Kru Live extends its carbon negative stance

For some time now Kru Live has been carbon negative as an agency team; they have been offsetting their emissions since 2014. It is now looking to build on this by implementing a carbon negative ‘climate consideration’ line on each of its clients’ activations, worldwide to reflect the emissions they produce across a campaign.

Sarah-Jane Benham, Managing Director of Kru Live comments, “Our goal is not just to “do our bit”, but to try and do more. Together with our clients, we are looking to grow our climate consideration fund which will be gifted to the RMDLT PORTEL-PARÁ REDD PROJECT on an annual basis which helps reduce deforestation in the The Amazonian Rainforest, Brazil in addition to planting trees.

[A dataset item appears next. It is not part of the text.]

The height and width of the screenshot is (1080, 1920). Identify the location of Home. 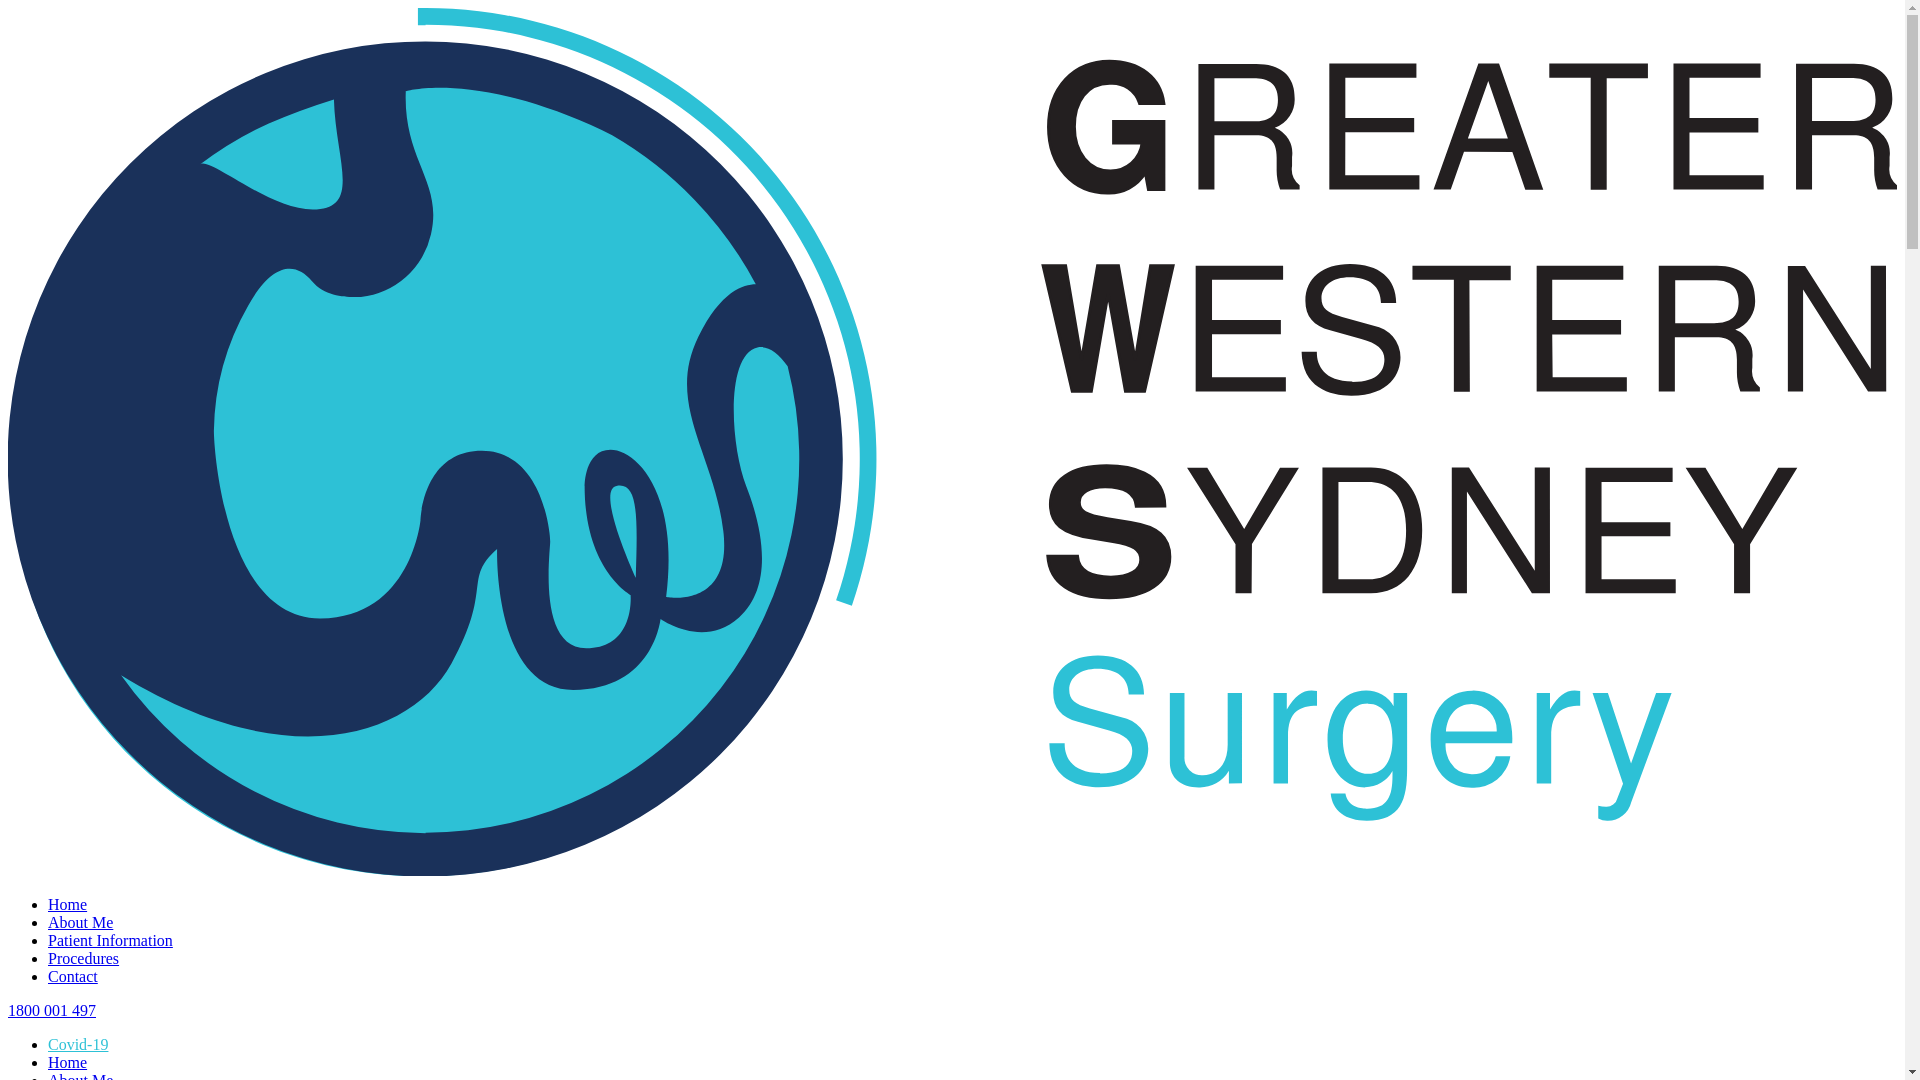
(68, 1062).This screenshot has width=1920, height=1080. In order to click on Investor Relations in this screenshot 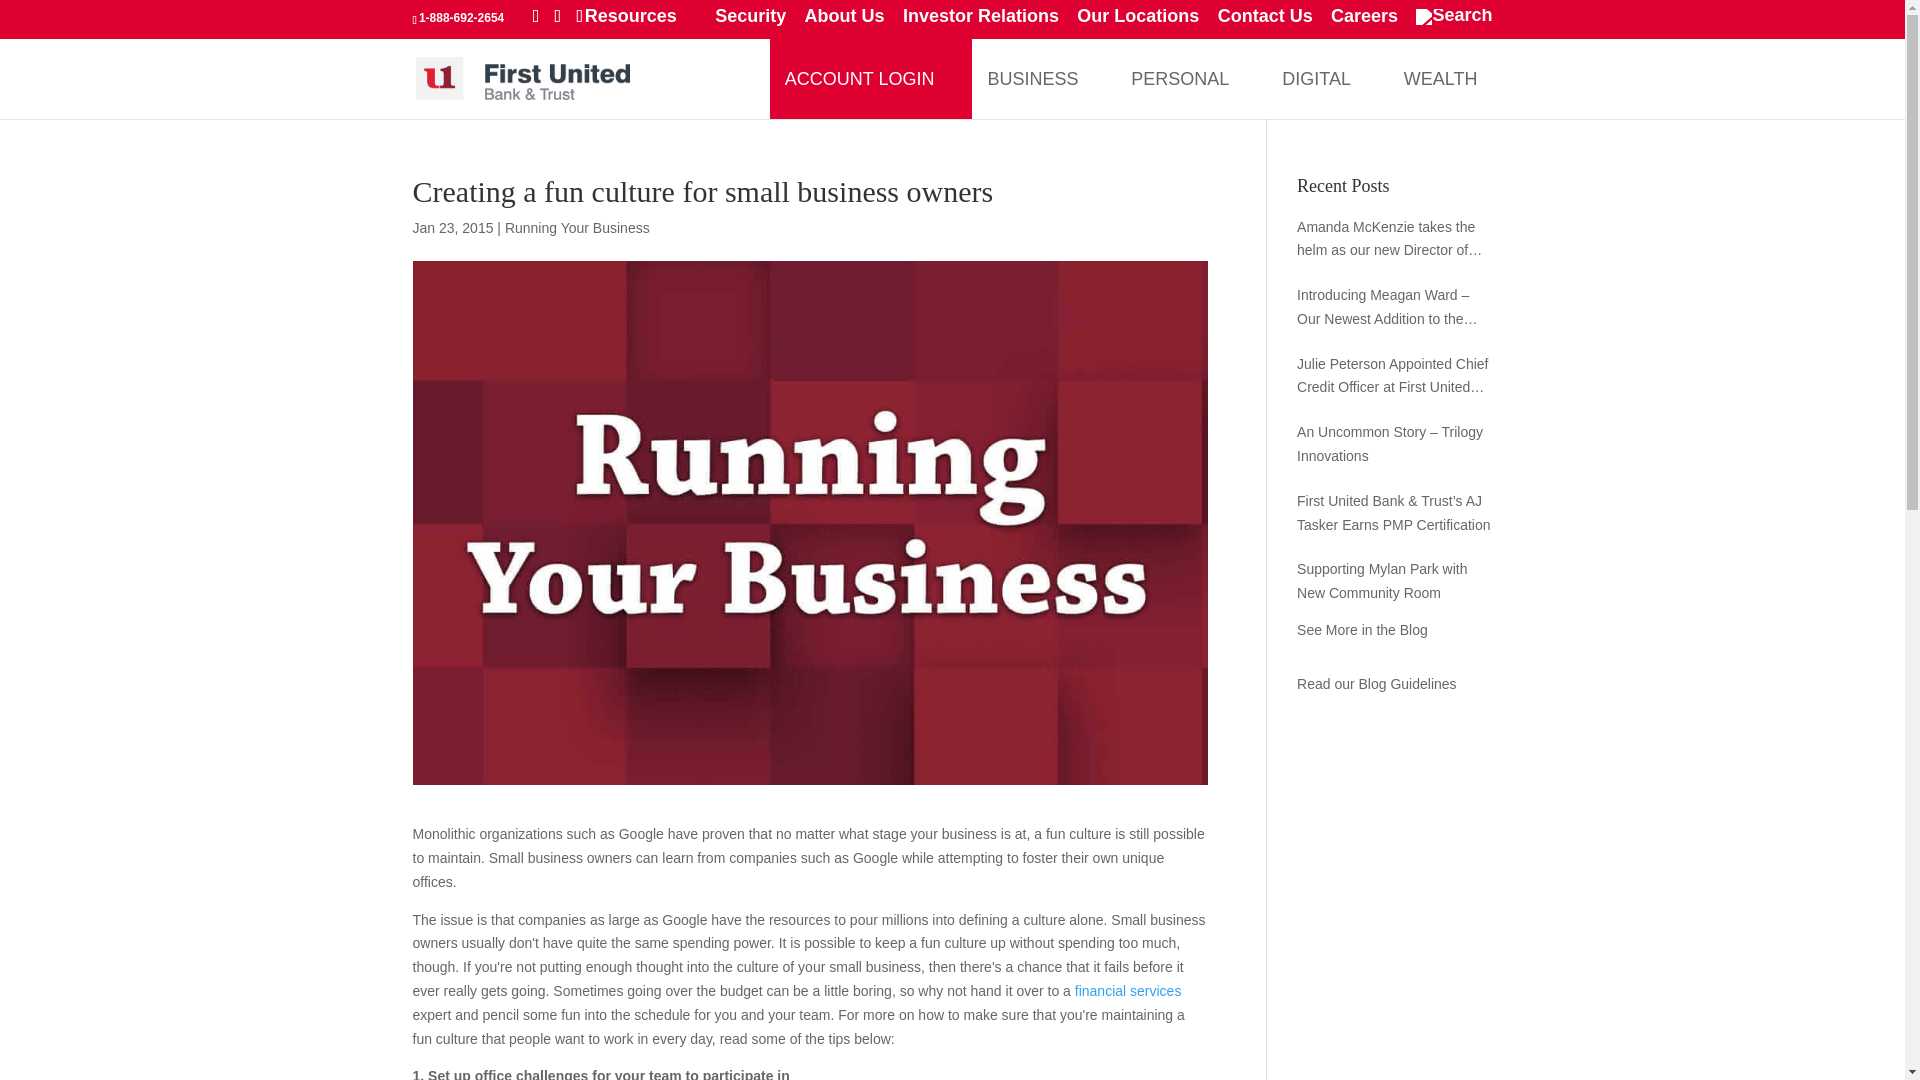, I will do `click(980, 22)`.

“In many ways the initiative has been born out of a growing appetite from our clients to produce cleaner, greener work however they are of course welcome to opt out if preferred, no questions asked.”

“To encourage traction and support of our initiative, we were keen to make the calculation as simple as possible. We  took a sample of projects across a 12 month period and worked alongside Carbon Footprint to calculate what an average contribution should be on a typical Kru Live booking. We landed on an average percentage and multiplied it by three to not only ensure carbon neutrality but to go beyond this and be carbon negative – removing more than we produce. “

“But it’s not just about offsetting our carbon emissions,” she continues. “We can be such a wasteful industry and need to think twice about the branded materials we produce and distribute. We encourage clients to work with our preferred partners for uniform, merchandise, logistics and production; those that we chose because they are mindful of the importance of responsibly sourcing their products and planning journeys in an environmentally conscious way. And whilst waste management and longer term planning is typically built into large scale experiential campaigns, it’s the smaller ad hoc pieces of work that often don’t have the foresight or budget to justify the reuse, recycling or upcycling of materials”.

“There is no doubt about it, for the time being, being greener usually comes at an increased cost and while clients continue to want more value for their spend, it’s going to take an industry-wide effort to see an improvement”.